- Born: June 25, 1944 (age 80) Havana, Cuba
- Occupation: Artist

= Liliam Cuenca =

Cuban artist

Liliam Cuenca (born Liliam Cuenca González on 25 June 1944 in Havana, Cuba) is a Cuban artist. She studied at the Escuela Nacional de Bellas Artes "San Alejandro" in Havana.

==Individual exhibitions==
Her solo exhibitions include one in 1978 at the Museo Nacional de Bellas Artes de La Habana. In 1990 she presented her works at the Ridel Gallery in Puerto Rico. In 1995 exhibited in Metro-Dade Cultural Resource Center in Miami, Florida.

==Collective exhibitions==
In 1973 she participated in the III Salón Nacional Juvenil de Artes Plásticas, Museo Nacional de Bellas Artes, Havana. In 1976 she was included in the VI Salón Nacional Juvenil de Artes Plásticas, Museo Nacional de Bellas Artes, Havana.

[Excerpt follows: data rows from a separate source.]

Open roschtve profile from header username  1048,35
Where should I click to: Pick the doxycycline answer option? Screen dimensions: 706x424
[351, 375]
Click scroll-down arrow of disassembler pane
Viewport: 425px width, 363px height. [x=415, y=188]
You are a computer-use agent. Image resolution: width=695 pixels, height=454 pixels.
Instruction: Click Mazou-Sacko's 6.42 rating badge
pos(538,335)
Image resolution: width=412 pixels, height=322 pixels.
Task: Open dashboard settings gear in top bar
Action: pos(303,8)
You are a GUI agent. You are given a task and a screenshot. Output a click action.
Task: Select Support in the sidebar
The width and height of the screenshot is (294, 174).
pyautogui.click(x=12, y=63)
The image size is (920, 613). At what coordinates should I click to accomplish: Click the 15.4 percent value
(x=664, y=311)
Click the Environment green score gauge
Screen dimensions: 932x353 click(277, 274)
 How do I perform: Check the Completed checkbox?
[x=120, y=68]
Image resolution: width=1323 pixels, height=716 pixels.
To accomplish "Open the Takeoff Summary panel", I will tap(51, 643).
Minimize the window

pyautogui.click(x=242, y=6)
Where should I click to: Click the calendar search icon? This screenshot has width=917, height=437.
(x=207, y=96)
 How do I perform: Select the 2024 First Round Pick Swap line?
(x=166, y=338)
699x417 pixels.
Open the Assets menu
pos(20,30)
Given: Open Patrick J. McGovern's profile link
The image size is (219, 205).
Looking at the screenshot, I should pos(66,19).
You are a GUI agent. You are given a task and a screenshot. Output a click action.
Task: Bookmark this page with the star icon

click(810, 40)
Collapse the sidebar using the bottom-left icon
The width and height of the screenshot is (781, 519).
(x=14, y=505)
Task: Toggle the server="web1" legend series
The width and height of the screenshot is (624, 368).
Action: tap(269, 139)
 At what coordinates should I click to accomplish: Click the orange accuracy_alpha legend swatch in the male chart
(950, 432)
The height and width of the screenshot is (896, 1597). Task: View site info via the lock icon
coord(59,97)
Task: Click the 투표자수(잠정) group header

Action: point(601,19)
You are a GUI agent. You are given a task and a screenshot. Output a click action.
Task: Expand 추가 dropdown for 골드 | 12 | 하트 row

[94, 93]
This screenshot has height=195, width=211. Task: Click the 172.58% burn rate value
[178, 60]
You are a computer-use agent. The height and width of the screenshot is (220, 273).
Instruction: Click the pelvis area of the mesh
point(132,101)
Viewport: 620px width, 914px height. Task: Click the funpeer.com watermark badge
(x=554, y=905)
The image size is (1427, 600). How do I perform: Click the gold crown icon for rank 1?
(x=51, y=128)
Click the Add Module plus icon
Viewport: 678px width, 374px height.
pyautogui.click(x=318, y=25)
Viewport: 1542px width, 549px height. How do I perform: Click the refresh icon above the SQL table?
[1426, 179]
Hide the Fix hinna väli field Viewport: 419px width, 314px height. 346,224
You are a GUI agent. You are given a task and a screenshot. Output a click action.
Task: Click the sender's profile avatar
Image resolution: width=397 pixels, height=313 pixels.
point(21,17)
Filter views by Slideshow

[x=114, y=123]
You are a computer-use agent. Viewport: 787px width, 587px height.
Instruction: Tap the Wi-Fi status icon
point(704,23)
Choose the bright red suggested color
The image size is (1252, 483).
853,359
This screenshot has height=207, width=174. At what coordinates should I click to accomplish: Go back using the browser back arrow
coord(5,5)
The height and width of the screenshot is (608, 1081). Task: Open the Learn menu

She also participated in collective exhibitions in the Museo Ayacucho, Cumaná, Venezuela, 1983; at the Museo de Arte La Rinconada, Caracas, Venezuela, 1984; in 1989 at the Museum of Art, Fort Lauderdale, Florida, and in 1996 at The Housatonic Museum of Art, Bridgeport, Connecticut.

==Awards==
In 1979 she obtained the First Prize at the First Engraving Trienal Víctor Manuelheld at the Galería de Havana.